![]() |
Silfi yang tetap optimis meski nyeri itu selalu tak mau enyah. (foto dokpri) |
“Bukanlah kesabaran jika masih mempunyai batas. Bukan pula keikhlasan jika masih merasa sakit.”
Sebuah
kalimat bijak yang kini harus dijalani oleh ananda Silfi. Nama panggilan dari
Silfi Qumairo. Yang kini hanya bisa berbaring lemah. Atau terpaksa duduk karena
terlalu lelah berbaring.
Tak
nampak lagi senyum ceria di bibir gadis kecil ini. Karena kanker stadium ke-4
telah menggerogoti kekuatan senyum itu. Kecuali saat kamu mencoba untuk
mengajaknya bergembira. Bercerita tentang sekolah. Atau harapan bahwa Allah Ta’ala
akan memberikan hadiah yang indah.
Awal
April 2019. Menjadi permulaan penderitaan gadis yang lahir 14 tahun yang lalu.

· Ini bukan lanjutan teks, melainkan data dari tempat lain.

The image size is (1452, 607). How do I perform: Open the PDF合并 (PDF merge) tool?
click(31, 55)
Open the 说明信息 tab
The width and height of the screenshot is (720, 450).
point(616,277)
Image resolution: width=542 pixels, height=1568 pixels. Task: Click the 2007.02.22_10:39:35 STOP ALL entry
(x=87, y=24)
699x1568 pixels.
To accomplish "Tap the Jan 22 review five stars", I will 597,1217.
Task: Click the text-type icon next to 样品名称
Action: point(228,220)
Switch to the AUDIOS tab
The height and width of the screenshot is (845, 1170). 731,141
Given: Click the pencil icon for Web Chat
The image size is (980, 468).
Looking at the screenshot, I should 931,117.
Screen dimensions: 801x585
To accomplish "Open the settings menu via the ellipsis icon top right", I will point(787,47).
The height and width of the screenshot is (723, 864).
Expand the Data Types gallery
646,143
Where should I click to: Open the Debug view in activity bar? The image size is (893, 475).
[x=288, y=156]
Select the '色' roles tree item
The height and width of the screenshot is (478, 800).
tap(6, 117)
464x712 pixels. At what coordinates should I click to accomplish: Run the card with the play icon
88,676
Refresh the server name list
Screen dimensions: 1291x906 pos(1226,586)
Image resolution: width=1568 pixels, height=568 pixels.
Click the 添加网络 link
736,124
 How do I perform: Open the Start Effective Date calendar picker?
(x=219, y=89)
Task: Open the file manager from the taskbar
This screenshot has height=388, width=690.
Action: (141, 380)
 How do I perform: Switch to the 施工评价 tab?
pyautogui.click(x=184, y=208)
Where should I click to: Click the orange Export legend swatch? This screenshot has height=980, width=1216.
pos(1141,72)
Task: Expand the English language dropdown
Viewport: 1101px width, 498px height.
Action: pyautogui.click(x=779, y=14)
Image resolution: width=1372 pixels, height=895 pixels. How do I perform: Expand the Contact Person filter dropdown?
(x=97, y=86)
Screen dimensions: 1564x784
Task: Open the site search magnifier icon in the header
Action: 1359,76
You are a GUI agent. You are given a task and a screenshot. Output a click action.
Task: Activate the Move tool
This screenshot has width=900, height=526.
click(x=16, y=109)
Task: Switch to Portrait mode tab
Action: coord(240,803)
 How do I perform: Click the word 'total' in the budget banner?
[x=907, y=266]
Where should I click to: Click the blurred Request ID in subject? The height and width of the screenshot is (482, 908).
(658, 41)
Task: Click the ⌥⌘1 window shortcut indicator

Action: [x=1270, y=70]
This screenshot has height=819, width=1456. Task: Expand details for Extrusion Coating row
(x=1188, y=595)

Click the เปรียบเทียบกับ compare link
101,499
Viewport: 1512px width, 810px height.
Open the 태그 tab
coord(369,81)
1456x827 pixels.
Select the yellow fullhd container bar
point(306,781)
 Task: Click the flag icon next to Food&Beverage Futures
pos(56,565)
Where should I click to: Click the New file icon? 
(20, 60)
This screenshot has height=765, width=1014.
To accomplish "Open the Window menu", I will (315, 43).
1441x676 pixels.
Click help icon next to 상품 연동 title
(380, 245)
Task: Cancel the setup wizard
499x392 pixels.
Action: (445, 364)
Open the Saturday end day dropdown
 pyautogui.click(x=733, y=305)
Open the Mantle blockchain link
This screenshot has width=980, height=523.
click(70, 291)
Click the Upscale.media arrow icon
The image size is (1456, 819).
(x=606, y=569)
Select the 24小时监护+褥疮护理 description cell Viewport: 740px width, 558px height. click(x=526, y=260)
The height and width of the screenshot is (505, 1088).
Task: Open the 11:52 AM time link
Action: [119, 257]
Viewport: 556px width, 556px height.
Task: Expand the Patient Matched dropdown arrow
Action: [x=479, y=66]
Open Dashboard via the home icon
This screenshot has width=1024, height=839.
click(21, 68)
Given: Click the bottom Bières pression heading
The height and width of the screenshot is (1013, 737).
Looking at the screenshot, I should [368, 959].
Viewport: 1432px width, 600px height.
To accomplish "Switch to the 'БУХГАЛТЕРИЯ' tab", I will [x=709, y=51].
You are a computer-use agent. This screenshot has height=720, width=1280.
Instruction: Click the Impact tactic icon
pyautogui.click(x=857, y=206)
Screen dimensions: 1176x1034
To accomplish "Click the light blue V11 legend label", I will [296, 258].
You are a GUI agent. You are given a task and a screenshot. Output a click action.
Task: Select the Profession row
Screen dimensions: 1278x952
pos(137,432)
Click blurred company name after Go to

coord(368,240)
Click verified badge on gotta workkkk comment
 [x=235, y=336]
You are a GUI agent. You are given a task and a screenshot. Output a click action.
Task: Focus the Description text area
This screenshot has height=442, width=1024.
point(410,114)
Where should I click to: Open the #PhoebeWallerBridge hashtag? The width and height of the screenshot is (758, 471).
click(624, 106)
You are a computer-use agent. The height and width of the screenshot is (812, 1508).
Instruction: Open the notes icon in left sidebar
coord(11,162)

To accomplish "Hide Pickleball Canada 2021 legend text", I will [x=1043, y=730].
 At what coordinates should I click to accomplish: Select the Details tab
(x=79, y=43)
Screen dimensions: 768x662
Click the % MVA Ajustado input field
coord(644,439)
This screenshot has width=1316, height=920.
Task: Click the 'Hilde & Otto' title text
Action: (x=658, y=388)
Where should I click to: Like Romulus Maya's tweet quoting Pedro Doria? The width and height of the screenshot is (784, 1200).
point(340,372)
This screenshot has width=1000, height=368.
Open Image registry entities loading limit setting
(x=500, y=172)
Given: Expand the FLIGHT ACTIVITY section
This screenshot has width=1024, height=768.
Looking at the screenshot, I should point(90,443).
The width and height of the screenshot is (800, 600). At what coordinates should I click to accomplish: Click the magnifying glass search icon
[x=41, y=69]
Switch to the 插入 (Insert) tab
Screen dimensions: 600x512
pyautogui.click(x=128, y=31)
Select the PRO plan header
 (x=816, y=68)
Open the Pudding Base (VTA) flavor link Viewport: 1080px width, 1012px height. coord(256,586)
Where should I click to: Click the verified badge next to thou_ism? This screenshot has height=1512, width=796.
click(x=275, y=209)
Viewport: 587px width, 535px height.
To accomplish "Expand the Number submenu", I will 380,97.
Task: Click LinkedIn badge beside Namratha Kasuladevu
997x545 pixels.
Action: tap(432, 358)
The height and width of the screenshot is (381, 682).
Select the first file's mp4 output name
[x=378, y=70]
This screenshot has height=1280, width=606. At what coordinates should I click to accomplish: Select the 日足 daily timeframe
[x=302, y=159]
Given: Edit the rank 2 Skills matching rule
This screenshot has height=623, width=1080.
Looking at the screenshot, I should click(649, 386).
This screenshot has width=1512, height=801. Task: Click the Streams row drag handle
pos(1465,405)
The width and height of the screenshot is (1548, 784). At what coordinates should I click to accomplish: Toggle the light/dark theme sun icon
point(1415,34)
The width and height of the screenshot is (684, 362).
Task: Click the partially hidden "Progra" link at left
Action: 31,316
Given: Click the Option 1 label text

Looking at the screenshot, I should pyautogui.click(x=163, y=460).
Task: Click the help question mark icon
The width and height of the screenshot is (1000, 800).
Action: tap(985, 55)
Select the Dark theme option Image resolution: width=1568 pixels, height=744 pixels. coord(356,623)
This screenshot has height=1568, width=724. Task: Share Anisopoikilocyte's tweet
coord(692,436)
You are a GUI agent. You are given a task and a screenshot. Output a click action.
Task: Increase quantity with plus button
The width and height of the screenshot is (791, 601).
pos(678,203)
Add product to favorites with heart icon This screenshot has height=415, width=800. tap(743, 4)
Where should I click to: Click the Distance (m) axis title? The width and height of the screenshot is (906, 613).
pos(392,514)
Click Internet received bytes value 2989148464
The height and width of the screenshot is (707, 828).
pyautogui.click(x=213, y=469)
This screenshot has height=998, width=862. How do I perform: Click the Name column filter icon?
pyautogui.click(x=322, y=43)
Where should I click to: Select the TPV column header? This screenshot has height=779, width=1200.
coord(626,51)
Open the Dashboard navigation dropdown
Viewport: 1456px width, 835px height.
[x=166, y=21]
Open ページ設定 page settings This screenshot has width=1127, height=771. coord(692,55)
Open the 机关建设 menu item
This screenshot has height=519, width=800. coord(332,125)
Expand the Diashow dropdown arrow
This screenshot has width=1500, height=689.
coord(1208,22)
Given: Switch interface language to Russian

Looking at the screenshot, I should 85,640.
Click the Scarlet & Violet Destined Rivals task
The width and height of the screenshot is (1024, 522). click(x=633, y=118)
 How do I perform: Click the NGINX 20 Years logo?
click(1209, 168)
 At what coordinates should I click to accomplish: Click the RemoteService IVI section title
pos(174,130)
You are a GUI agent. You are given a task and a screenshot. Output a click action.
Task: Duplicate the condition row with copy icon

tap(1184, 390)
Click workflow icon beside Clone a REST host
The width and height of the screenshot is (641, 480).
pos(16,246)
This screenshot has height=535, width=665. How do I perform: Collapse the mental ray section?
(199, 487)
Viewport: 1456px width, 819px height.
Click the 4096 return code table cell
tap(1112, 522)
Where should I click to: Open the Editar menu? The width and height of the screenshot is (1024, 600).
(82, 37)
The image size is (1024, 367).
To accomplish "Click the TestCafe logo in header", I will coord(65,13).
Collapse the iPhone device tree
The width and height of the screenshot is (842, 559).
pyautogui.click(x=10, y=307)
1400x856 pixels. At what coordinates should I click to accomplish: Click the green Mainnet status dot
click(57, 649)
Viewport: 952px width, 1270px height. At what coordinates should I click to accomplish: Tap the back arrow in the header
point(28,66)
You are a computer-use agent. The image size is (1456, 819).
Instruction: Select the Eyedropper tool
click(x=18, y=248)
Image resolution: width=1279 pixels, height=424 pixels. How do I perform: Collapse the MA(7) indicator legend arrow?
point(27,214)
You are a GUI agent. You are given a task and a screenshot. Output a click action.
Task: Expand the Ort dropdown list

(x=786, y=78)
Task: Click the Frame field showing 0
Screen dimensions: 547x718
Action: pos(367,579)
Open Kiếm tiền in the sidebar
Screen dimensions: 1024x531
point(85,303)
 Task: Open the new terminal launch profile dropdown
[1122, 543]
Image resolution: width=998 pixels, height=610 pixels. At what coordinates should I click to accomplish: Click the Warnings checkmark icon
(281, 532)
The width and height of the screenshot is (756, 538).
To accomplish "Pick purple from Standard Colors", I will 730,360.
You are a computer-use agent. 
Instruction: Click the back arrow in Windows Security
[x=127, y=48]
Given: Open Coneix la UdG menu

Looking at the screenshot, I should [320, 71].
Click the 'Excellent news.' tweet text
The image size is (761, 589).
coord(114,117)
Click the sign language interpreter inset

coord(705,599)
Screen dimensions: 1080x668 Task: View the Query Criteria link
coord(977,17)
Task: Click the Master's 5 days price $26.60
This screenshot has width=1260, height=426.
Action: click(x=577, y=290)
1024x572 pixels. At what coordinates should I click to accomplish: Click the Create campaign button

Saat jatuh di sekolah dan mendapat luka. Karena keterbatasan pengetahuan. Luka
itu dianggap biasa saja.
Hanya
pergi ke tukang pijat. Demikian Mbak Faizun, ibunda Silfi, bercerita kepada
saya. Hingga luka itu terasa nyeri dan mengganggu. Barulah sang ayah membawanya
ke Puskesmas Brangkal.
Sempat
menjalani rawat inap. Namun akhirnya harus dirujuk ke RSI Sakinah Mojokerto. Karena
kondisi tak berangsur membaik. Pun
demikian yang terjadi di rumah sakit tersebut. Ternyata harus dirujuk ke RSUP
Dr. Soetomo Surabaya.
Hari
terus berjalan. Gadis kecil pendiam ini masih saja bersemangat. Mencoba
menjalani ujian akhir sekolah kelas dua-nya. Berharap bahwa hidup akan tetap
baik-baik saja. Meski kenyataannya tidaklah demikian.
Hanya
mampu menyelesaikan hari ke-2 saja. Rasa nyeri tak terperi dari lututnya yang
kian membesar. Rupanya kanker yang menggerogoti lewat luka itu tak mau diam.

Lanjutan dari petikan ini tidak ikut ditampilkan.